Regional Systems

Currently, there exist three regional, treaty-based systems for the adjudication and reparation of human rights violations committed against individuals: the Inter-American, European, and African.  The three regional systems were each established under the auspices of a larger intergovernmental organization for regional cooperation: the Organization of American States (OAS), Council of Europe, and African Union, respectively.  

Two other regional human rights bodies – the newly-created Arab Human Rights Committee  (a League of Arab States body) and the ASEAN Intergovernmental Commission on Human Rights – do not decide individual complaints and, therefore, cannot be considered quasi-judicial.

The key feature of each system is a judicial or quasi-judicial decision-making body (or bodies) responsible for receiving complaints of alleged human rights violations and determining States’ international responsibility.  These are, respectively, the Inter-American Court of Human Rights and Inter-American Commission on Human Rights; the European Court of Human Rights (and defunct European Commission of Human Rights) and European Committee of Social Rights; and the African Commission on Human and Peoples’ Rights and the African Court on Human and Peoples’ Rights (and the to-be-established African Court of Justice and Human Rights).  The nature and duties of each system’s organs, as well as the norms they interpret and apply, are established in regional treaties.


The competence of the Inter-American Court of Human Rights and Inter-American Commission on Human Rights extends throughout the Western Hemisphere.  The Commission may decide contentious cases against all 35 OAS Member States under the American Declaration on the Rights and Duties of Man, and against the 25 States which have ratified the American Convention on Human Rights.  The Court, conversely, may only examine contentious cases against States which have both ratified the American Convention and recognized the Inter-American Court’s jurisdiction (currently 22 States).


The European Court of Human Rights has jurisdiction over complaints against all 47 Council of Europe Member States, mandatory parties to the European Convention on Human Rights.  

The European Committee of Social Rights may decide complaints against those Council of Europe Member States that have ratified the European Social Charter and chosen to accept the Committee’s collective complaints procedures (currently 14 States).


The African Commission on Human and Peoples’ Rights may decide complaints against all 53 Member States of the African Union, all signatories to the African Charter on Human and Peoples’ Rights.  The African Court on Human and Peoples’ Rights has jurisdiction to give advisory opinions and to decide contentious cases against the 27 States which have accepted its jurisdiction.

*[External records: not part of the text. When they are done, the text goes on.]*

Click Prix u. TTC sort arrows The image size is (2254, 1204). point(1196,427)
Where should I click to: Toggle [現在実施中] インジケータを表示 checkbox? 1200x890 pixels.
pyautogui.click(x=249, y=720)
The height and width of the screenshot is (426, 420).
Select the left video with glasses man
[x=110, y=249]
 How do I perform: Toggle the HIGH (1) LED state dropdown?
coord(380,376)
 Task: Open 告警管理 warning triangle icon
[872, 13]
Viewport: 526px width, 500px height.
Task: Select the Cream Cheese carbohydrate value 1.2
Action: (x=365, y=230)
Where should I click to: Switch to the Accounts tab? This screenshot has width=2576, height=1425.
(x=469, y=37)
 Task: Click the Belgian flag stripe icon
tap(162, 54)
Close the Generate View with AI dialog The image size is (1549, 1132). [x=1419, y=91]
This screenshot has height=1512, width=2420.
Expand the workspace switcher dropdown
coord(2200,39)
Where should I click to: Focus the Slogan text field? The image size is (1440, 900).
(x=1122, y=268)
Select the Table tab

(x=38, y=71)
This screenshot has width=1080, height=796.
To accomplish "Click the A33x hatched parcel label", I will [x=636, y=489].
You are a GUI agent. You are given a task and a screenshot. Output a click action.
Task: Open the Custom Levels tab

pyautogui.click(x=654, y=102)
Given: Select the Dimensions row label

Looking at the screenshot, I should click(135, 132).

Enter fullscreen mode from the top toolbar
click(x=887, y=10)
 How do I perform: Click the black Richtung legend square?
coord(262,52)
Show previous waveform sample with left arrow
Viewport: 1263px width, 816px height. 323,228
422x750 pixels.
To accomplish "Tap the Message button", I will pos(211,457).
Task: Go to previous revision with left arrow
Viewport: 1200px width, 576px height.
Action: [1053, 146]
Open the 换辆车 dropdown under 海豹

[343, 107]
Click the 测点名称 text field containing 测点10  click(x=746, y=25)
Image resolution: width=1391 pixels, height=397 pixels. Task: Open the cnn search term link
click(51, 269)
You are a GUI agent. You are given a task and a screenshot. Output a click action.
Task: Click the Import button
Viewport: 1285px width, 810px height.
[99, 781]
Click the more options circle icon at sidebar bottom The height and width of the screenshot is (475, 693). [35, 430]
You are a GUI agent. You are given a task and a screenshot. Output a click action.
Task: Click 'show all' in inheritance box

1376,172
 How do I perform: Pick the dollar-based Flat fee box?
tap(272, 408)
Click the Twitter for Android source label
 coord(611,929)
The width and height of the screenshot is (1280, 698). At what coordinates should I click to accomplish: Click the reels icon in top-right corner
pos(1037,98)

Under the regional systems, only States may be held accountable for human rights violations- most basically because each system was created on the basis of a regional intergovernmental agreement establishing specific obligations of signatory States- a minimum code of conduct for States in the region.  In other words, States have agreed to abide by certain standards in its actions and to ensure the enjoyment of certain guarantees by those within its jurisdiction, thereby establishing individual rights vis-a-vis the State.  Thus, States may be held accountable for a particular violation when it is attributable to the action of State agents, to those acting with the knowledge and acquiescence of State agents, or to the State’s failure to protect individuals from the actions of non-State actors (when such a duty may be found due to, for example, knowledge of an specific threat to a protected right).

Further, international human rights adjudication is limited by the principles of subsidiarity and complementarity, meaning that the relevant international decision-making organs are meant  neither to supplant nor form part of domestic judicial systems.  Rather, those alleging human rights violations before an international tribunal must generally first have exhausted the appropriate, available domestic remedies.  Additionally, the international tribunal will not review domestic judicial decisions which are procedurally fair.  Generally, then, a State will only be considered internationally responsible for a violation when recourse was unavailable, unduly delayed, or inadequate at the domestic level.  If, on the other hand, the violation was remedied by the State (for example, police officers prosecuted for an extrajudicial killing, or a discriminatory practice timely ceased- and the damage repaired as appropriate), there is no violation for which the State may be held internationally responsible.

In addition to individual complaints (contentious cases), the regional human rights systems engage in varying degrees of general human rights monitoring and promotion.  Here, the broad role of the Inter-American Commission contrasts sharply with the highly limited role of the European Court.  In this vein, the Inter-American Commission and African Commission have established various thematic rapporteurships, and the Council of Europe has established the Commissioner for Human Rights.